NORMAN HSU NORMAN HSU

WASHINGTON - The FBI has reportedly begun examining a murky business venture run by disgraced Democratic fund-raiser Norman Hsu that paid out hefty profits over the past several years to investors, some of whom were pressed to make contributions to Hillary Clinton and other political candidates.

Sources told the Los Angeles Times on Sunday that several participants and their associates have been in contact with the Federal Bureau of Investigation about an investment pool operated by Hsu.

One, Irvine businessman Jack Cassidy, said he had tried to warn authorities and the Clinton campaign as early as last June that he feared Hsu was running an illicit enterprise but got no response.
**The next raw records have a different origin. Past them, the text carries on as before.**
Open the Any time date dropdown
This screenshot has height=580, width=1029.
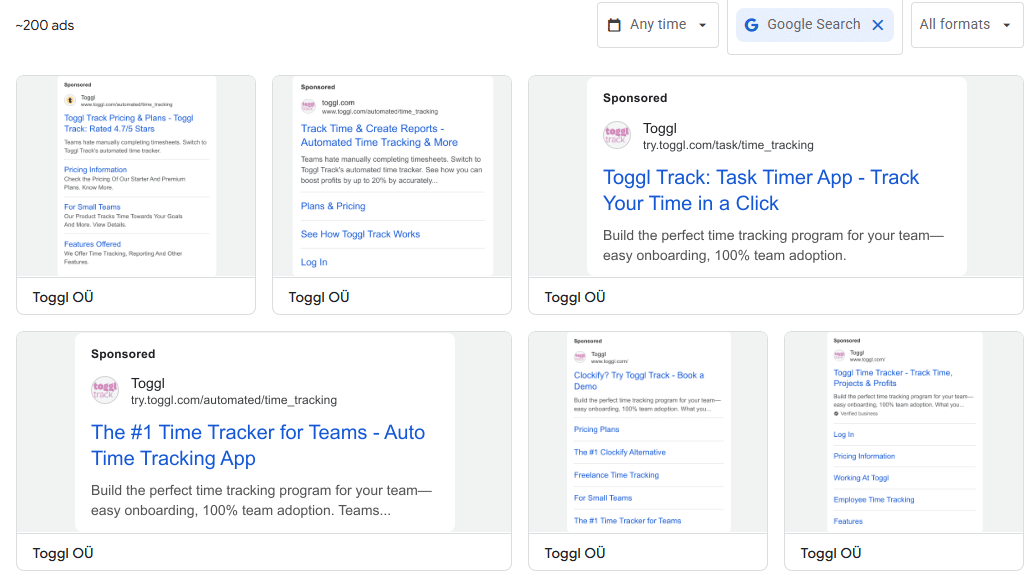657,25
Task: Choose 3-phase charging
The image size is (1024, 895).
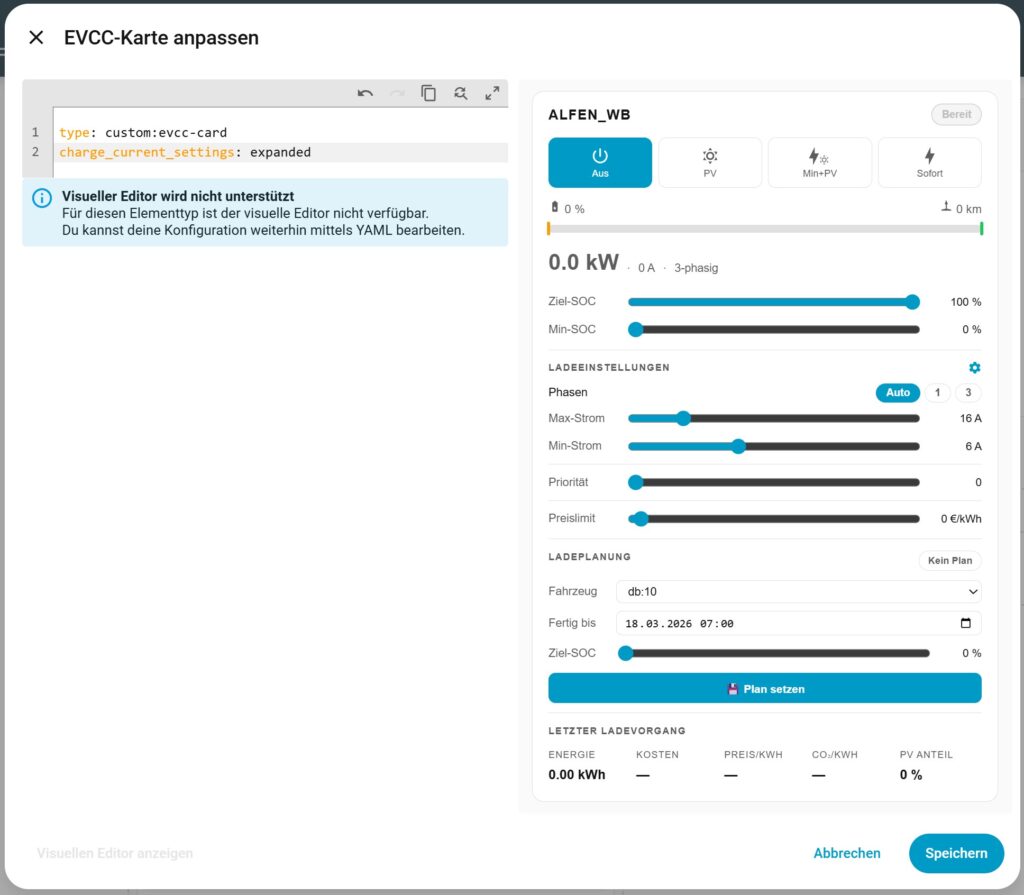Action: point(968,393)
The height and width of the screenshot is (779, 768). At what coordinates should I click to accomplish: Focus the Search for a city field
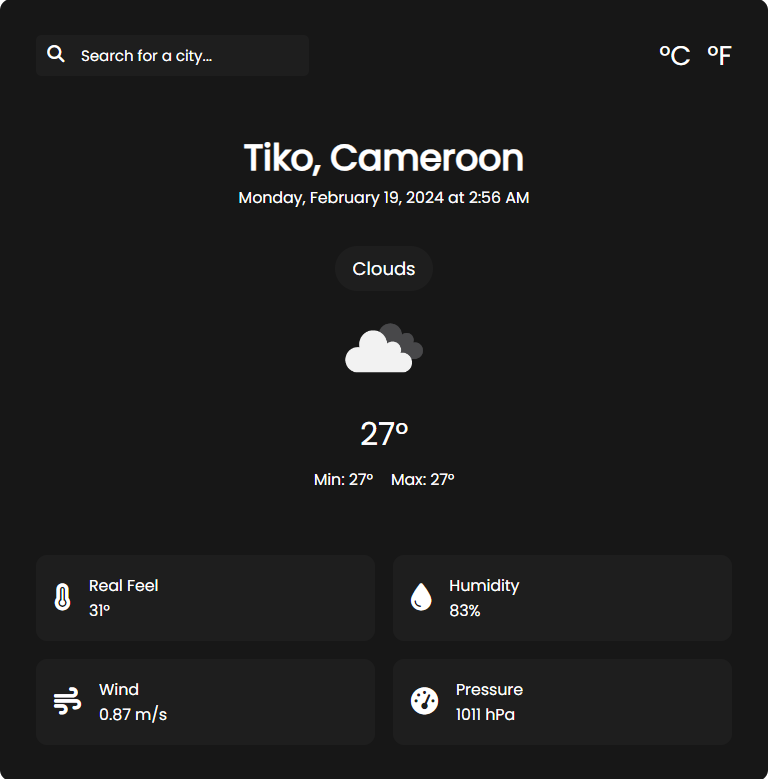click(x=172, y=55)
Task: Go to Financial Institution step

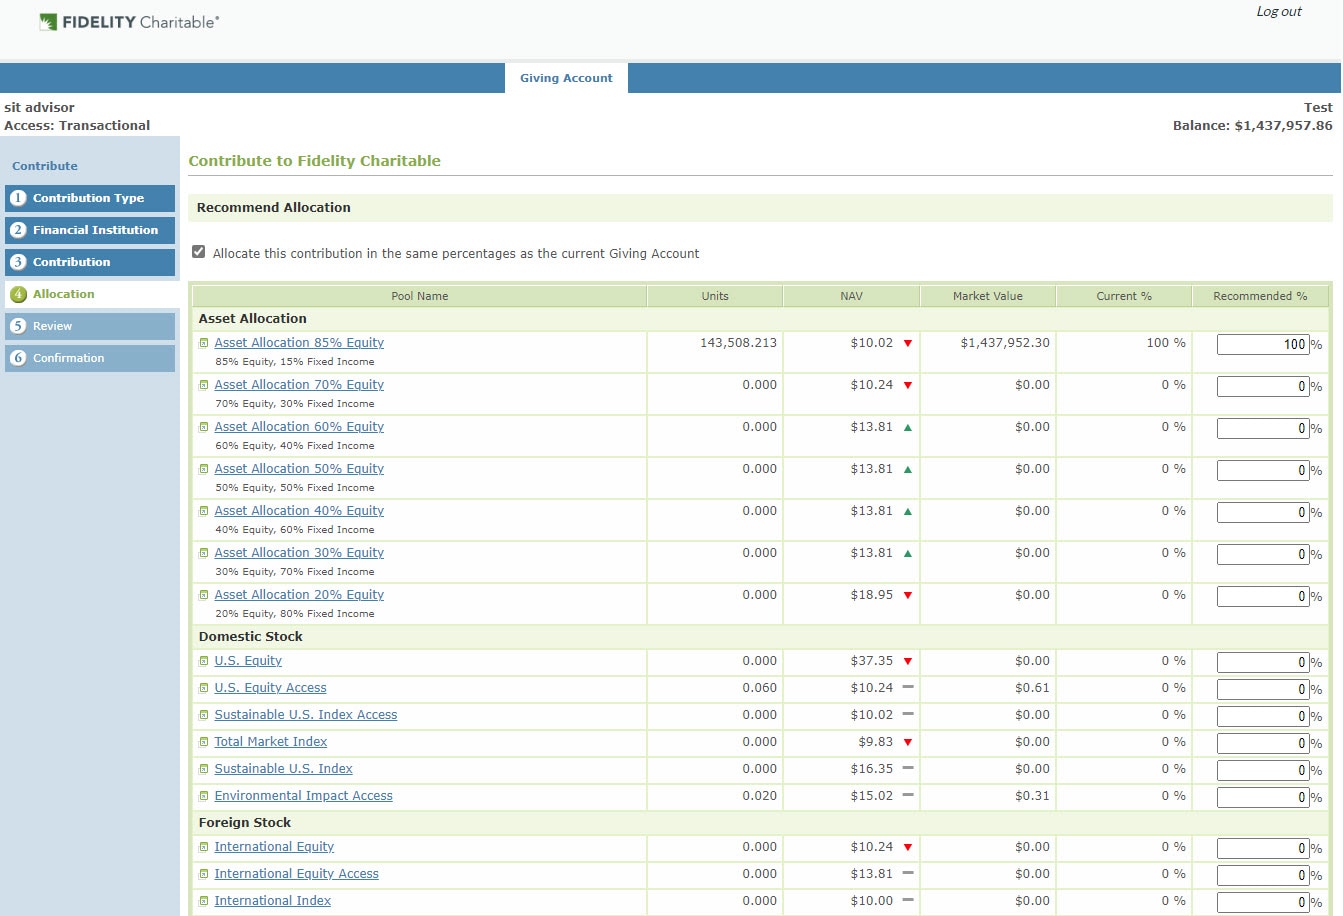Action: click(x=90, y=230)
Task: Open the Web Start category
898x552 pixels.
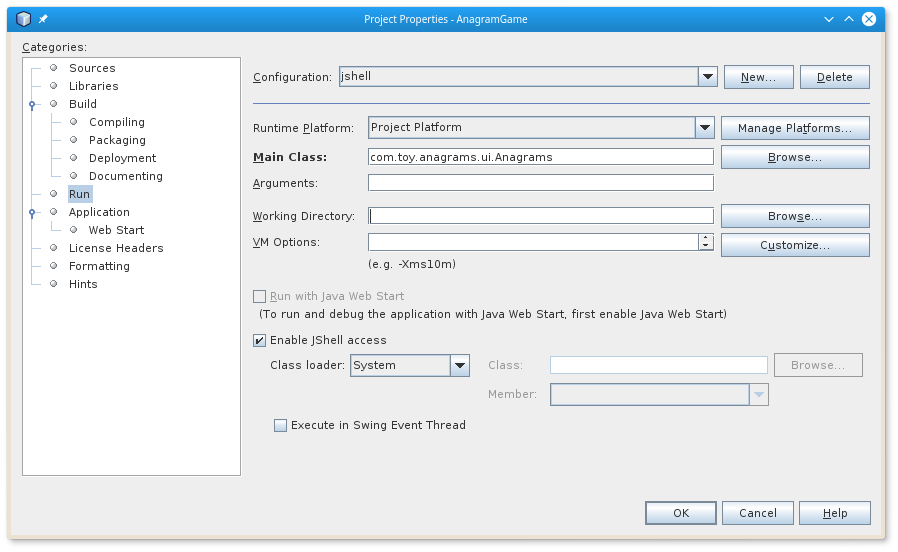Action: [x=116, y=230]

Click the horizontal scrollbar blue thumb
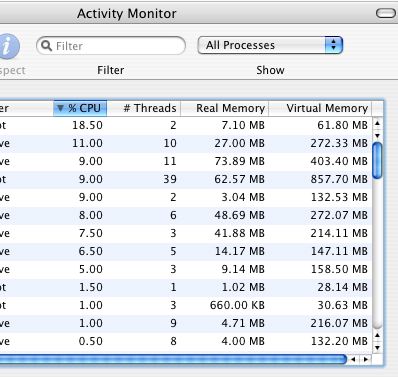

"Nobody picked up the ball," said Cassidy, who was not an investor but heard about Hsu's business from a friend.

Last night, Clinton's campaign said it would return $850,000 in donations raised by Hsu. "In light of recent events and allegations that Mr. Norman Hsu engaged in an illegal investment scheme, we have decided out of an abundance of caution to return the money he raised for our campaign," Clinton spokesman Howard Wolfson said in a statement. "An estimated 260 donors this week will receive refunds totaling approximately $850,000 from the campaign"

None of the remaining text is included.